Talking at the Bank of America Merrill Lynch Leveraged Finance Conference, Sprint's Chief Financial Officer Joe Euteneuer said that those who take advantage of the promotion will get around a 20 percent net discount coming from their old plan.
That's primarily because the promotion requires you to purchase a new phone either through the company's leasing program, their Easy Pay installment plan, or simply buying it outright, something that will add to your monthly bill. Plus, it only covers the calling, texting, and data portions of a bill, which means that your taxes won't be reduced in half.

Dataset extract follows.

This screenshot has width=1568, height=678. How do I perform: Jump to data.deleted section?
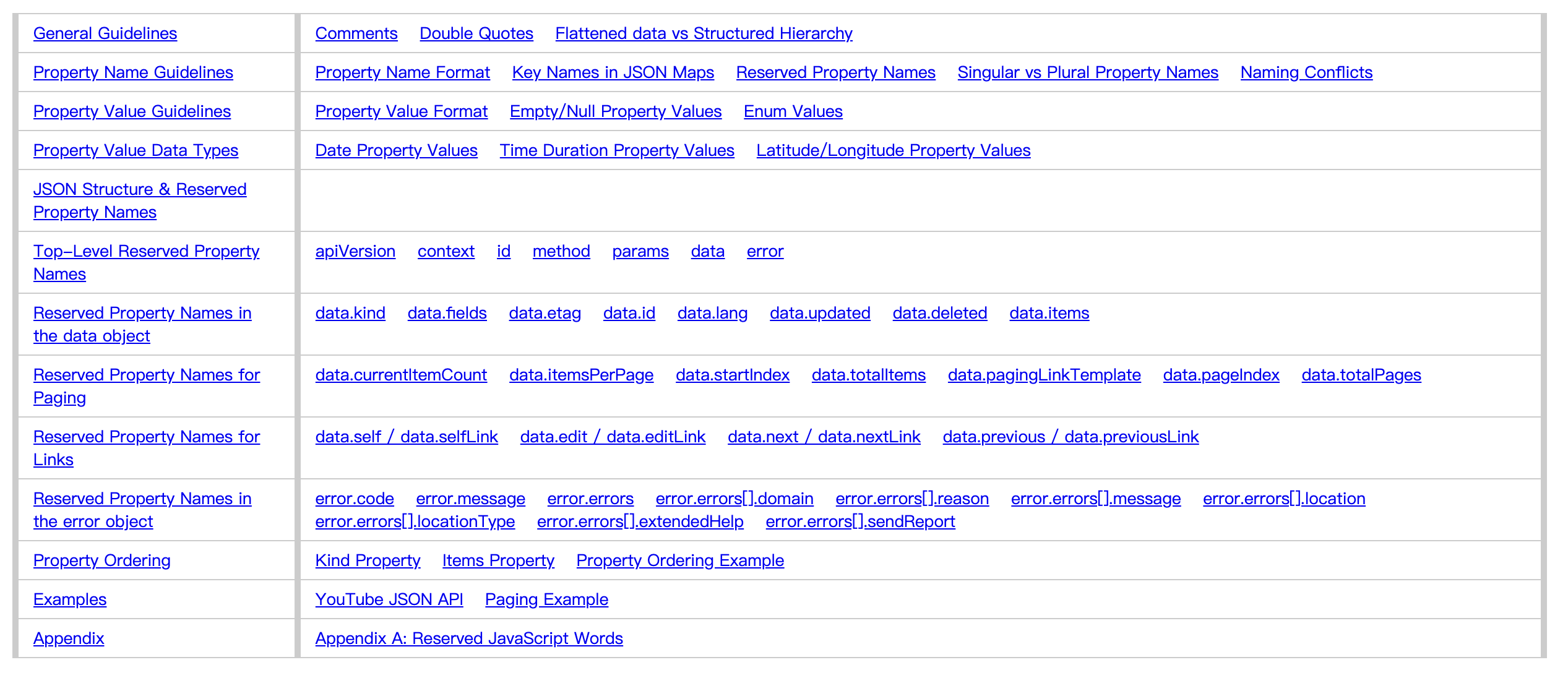pyautogui.click(x=939, y=313)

Euteneuer also said that new customers may find that the company's service plans are actually cheaper than the promotion. When asked about why the offer doesn't target T-Mobile customers, he said that most of the potential customers are at AT&T and Verizon, which together account for around three-fourth of the US wireless market.
Indeed, if you can see how the CFO's message contradicts what Sprint's marketing is trying to accomplish, that's because his statements were aimed at investors who may worry about the company's bottom line if they cut down too much profits to gain new customers.
"The whole idea is to attract people back into our stores, to get an opportunity to talk to them about the benefits of the new network, these tri-band phones, and getting them to experience something that over the past 18 months was maybe not the best experience", he said.
The Cut Your Bill in Half promotion goes live tomorrow.